Barry Smith bsmith at mcs.anl.gov
Mon Jan 25 13:07:33 CST 2016

> On Jan 25, 2016, at 12:15 PM, Vasileios Kalantzis <kalan019 at umn.edu> wrote:
>
> Dear all,
>
> I am trying to form an approximation of the
> Schur complement S = C-E'*(B\E) of a matrix
> A = [B, E ; E', C]. Matrix C is stored as a
> distributed Mat object while matrices B and E
> are locally distributed to each processor (the
> block partitioning comes from a Domain
> Decomposition point-of-view). All matrices B, E,
> and C are sparse.
>
> I already have a sparse version of -E'*(B\E)
> computed. Moreover, -E'*(B\E)  is block-diagonal.
> The only issue now is how to merge (add) C and
> -E'*(B\E). The way i do the addition right now is
> based on checking every entry of -E'*(B\E) and,
> if larger than a threshold value, add it to C using
> the MatSetValue routine. The above is being done
> in parallel for each diagonal block of -E'*(B\E).
>
> The code works fine numerically but my approach
> is too slow if -E'*(B\E) is not highly sparse.

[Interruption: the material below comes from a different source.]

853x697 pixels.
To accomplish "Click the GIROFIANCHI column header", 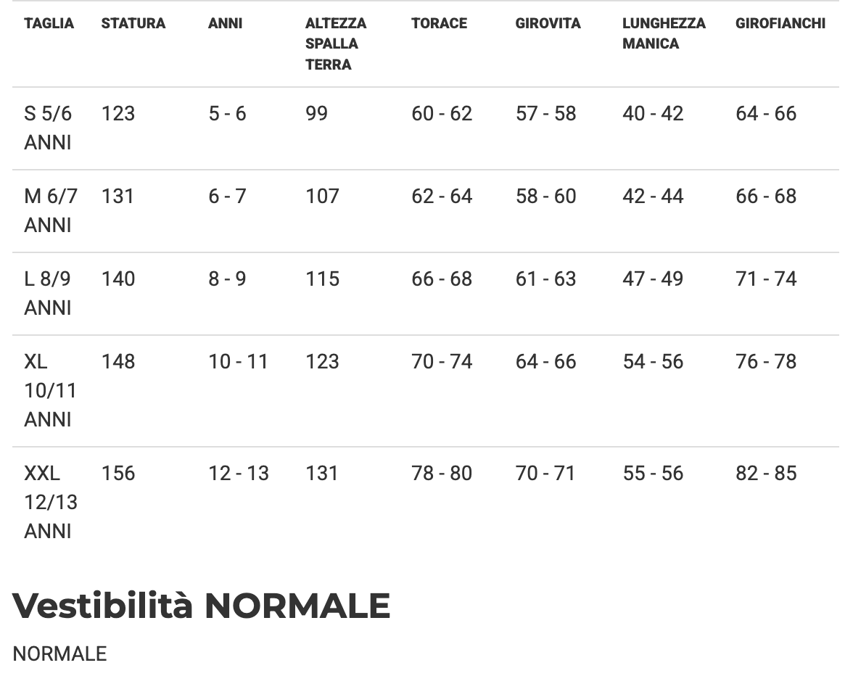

This is a guess, but if you inserting new nonzero locations into C with MatSetValues() then this will be very slow. Are you inserting new locations?

If so, here is what you need to do. Sweep through the rows of C/-E'*(B\E)  determining the number of nonzeros that will be in the result and then use MatCreateMPIAIJ() or MatMPIAIJSetPreallocation() to preallocate the space in a new matrix, say D. Then sweep through all the rows again actually calling the MatSetValues() and put the entries into D. Switching from non-preallocation to preallocation will speed it up dramatically (factors of 100's or more) if you were inserting new locations.

Barry

>
> I know that I can set many entries together by
> using the MatSetValues routine but I am not
> sure how to do it because the sparsity pattern of
> each column of -E'*(B\E) differs. Maybe I can
> assemble the sparsified Schur complement
> column-by-column using MatSetValues but is
> there any other idea perhaps?
>
> Thanks ! :)